Not all tumors can be removed through these techniques and still require the surgeons perform craniotomies, which involves removing part of the skull. Even when it comes to craniotomies, USC Norris can offer advanced techniques. It is one of the few centers where doctors regularly perform awake craniotomies —a technique not widely available because it requires highly-specialized anesthesiologists, advanced imaging equipment and high performance dyes.

Keeping the patient awake helps guide the surgeons, helping them to understand if they are moving into an area of the brain that may affect the patient’s speech or motor function. Zada says the advances have made it possible for surgeons to remove complex tumors that in previous years would have been considered inoperable and to do so more safely.

“Patients experience fewer neurological deficits and we see improved quality of life for longer now,” says Zada.

Getting the best treatment to the right patient

Often, patients require chemotherapy to halt the growth of the tumor or to prevent the spread of the disease. With many types of cancer, choosing the effective chemotherapy had been an exercise in trial and error. But trial and error is never the best option for patients, and especially for brain cancer patients because of the risk of toxicity.

Naveed Wagle, MD

Naveed Wagle, MD

In an effort to choose the best chemotherapy the first time, the team at USC Norris has adopted genetic testing on all brain tumors, which helps the doctors choose the type of chemotherapy that is going to be most effective for that patient’s particularly type of cancer.

There are more than 100 distinct types of brain and central nervous system tumors and genetic testing provides useful information about each tumor’s mutations. This information helps the doctors come up with a plan, choosing the drug that has the most potential to stop the tumor or it may make a patient a candidate to participate in a clinical trial.

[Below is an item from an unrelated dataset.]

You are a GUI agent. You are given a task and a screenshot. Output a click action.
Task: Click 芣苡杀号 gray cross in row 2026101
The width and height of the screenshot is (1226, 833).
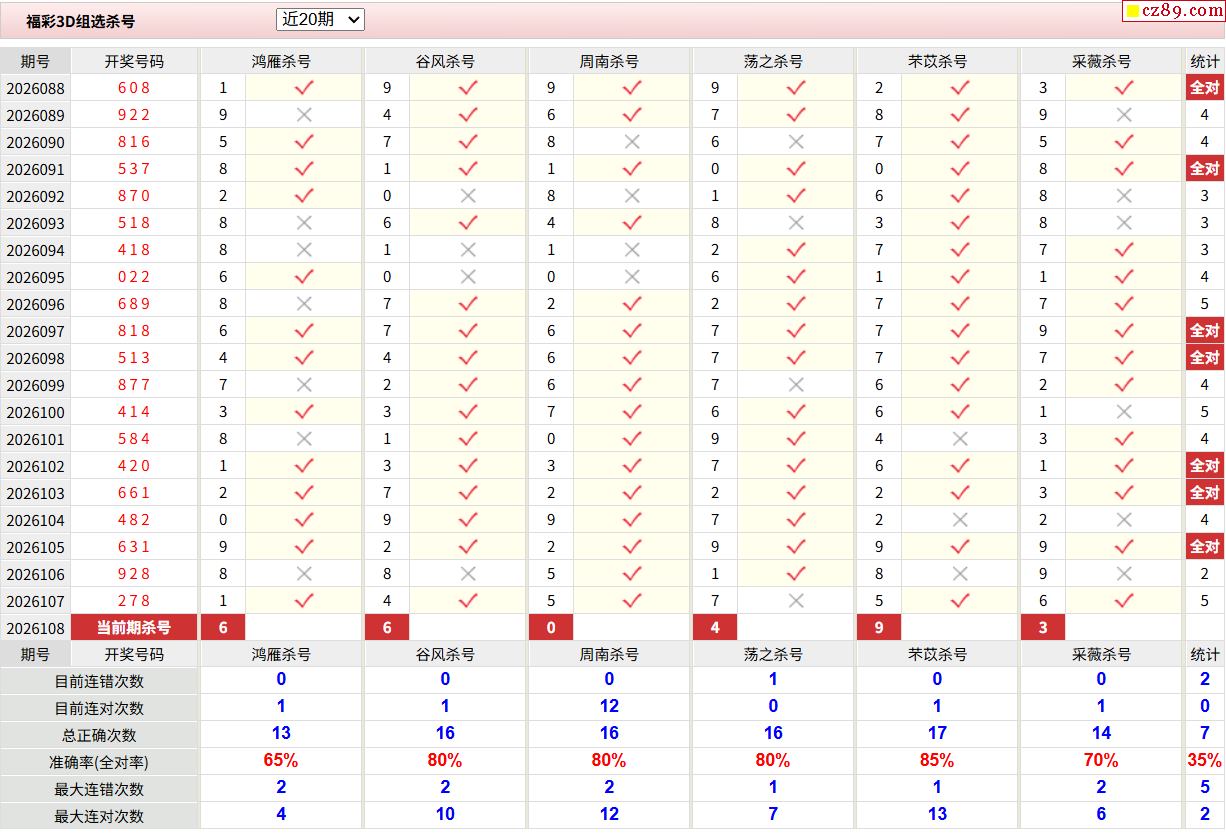(x=960, y=439)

USC Norris currently has one clinical trial underway targeting a specific genetic mutation found in some malignant brain tumors. The trial is focused on the MGMT gene, which can allow cancer cells to avoid traditional chemotherapy, and tests a new drug combination that blocks this mutation to allow existing chemotherapy more effectively fight against these tumors. A second trial aimed at finding effective treatments against malignant brain tumors with a genetic mutation of the EGFR amplification gene, is set to begin in the summer of 2016.

Wagle adds that plans are already in the works for several more clinical trials in the near future. On the horizon, says Wagle, is a pair of trials for immunotherapy drugs, which harness the power of the body’s immune system to fight the cancer. Though immunotherapies are on the market for other types of cancer, it was long believed that immunotherapy drugs, much like chemotherapy drugs, would not pass the blood-brain barrier. But new delivery systems for immunotherapy drugs are also on the horizon.

Attacking Brain Cancer on Every Front

Thomas Chen, MD, PhD

Thomas Chen, MD, PhD

Thomas Chen, MD, PhD, professor of neurosurgery at the Keck School of Medicine of USC, explains that the team at USC Norris has committed to attacking brain cancer on every front. “We are putting all our effort into looking for the next big breakthrough for brain cancer,” says Chen. “We are looking at many possible new advances right now. We are testing better delivery methods for drugs. We are looking at combining different treatments in an effort to find more effective therapies.”

Chen says that, the way he sees it, it is his job to provide the best medical treatment possible and to provide them with hope for their future. He believes the best way to deliver hope is to let his patients know they are in the hands of a team of doctors, nurses, social workers, geneticists who are pushing boundaries by adopting cuttingedge treatments and doing the research that just might lead to the next major advance in the treatment of brain cancer.